Like the meat chili’s I grew up with, the Inn Season Chili is hearty, flavorful and filling, perfect for warming chilled bones after a day working or playing in the winter weather. But this isn’t a chili that is trying to imitate the flavor and texture of meat chili. It is a completely whole food, plant-based chili that derives its flavor from layering a plethora of spices and seasonings on top of a combination of fresh produce, legumes and nuts. The result is a chili that is homey and comforting in one taste, yet transports you to someplace more exotic and unfamiliar with the next.
I had no qualms about bringing this amazing chili to sit beside its meaty cousin at Sunday dinner, and when we returned home that evening with an empty pot (and no leftovers to rely on for the rest of the week) my instinct was validated.

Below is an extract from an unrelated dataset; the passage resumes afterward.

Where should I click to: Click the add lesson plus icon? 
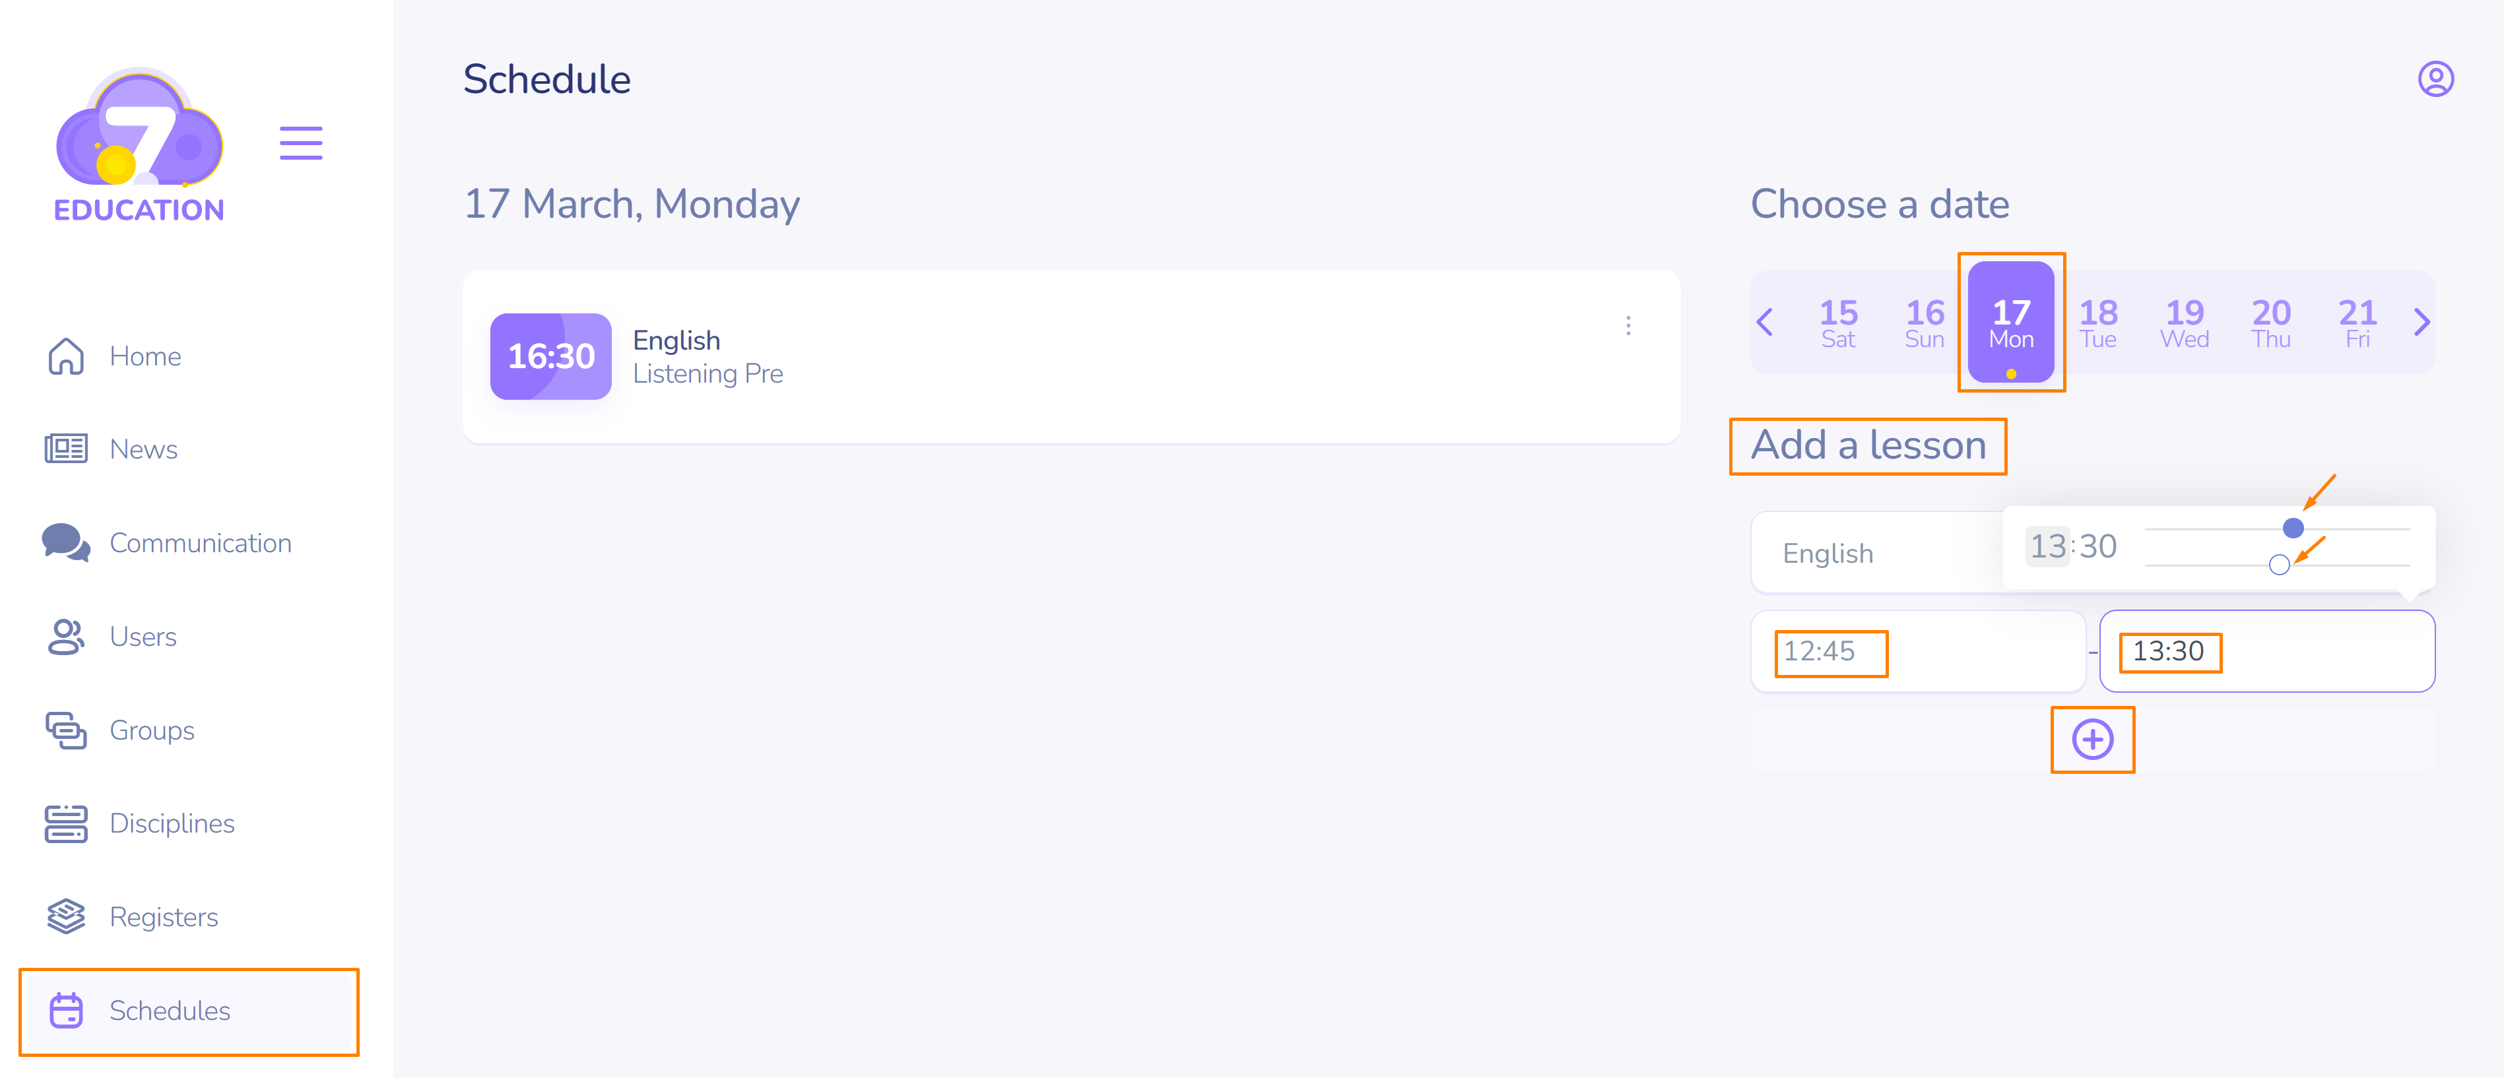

When I started this blog, several relatives asked me if I was going to share my chili recipe. Fortunately, I was able to contact George and request his permission to share his fabulous creation. I am grateful for his graciousness in allowing me to share with you all the famous Inn Season Chili recipe. I hope you and yours enjoy it as much as we do!
Inn Season Chili
1 tsp garlic, minced
2 cups sweet onions, diced
1 cup green peppers, diced
3/4 cup corn off the cob
1 cup celery, diced
1/2 cup cider vinegar
1/4 tsp chipotle chili powder
2 TBSP mild chili powder
1 tsp dried basil
1 tsp dried Greek oregano
1/2 tsp ground allspice
1 bay leaf
1/4 cup tamari
8 cups ripe tomatoes, diced
1/2 cup raisinsNuts and Beans
1/2 cup cashew pieces, toasted (375 degrees for 5-10 minutes)
1 tsp sea salt
1 cup cooked black turtle beans
2 cups cooked kidney beansSoup Mixture
In a soup pot on medium-high heat, add oil, garlic, onions, green peppers, corn, and celery. Cook until onions are clear around the edges. Add remaining ingredients and stirring frequently, cook uncovered until tomatoes have broken down and are almost fully cooked (approximately 30 minutes).Nuts and Beans
Add cashews, sea salt and beans to the soup mixture. Simmer for another 15 to 20 minutes uncovered. Serve hot.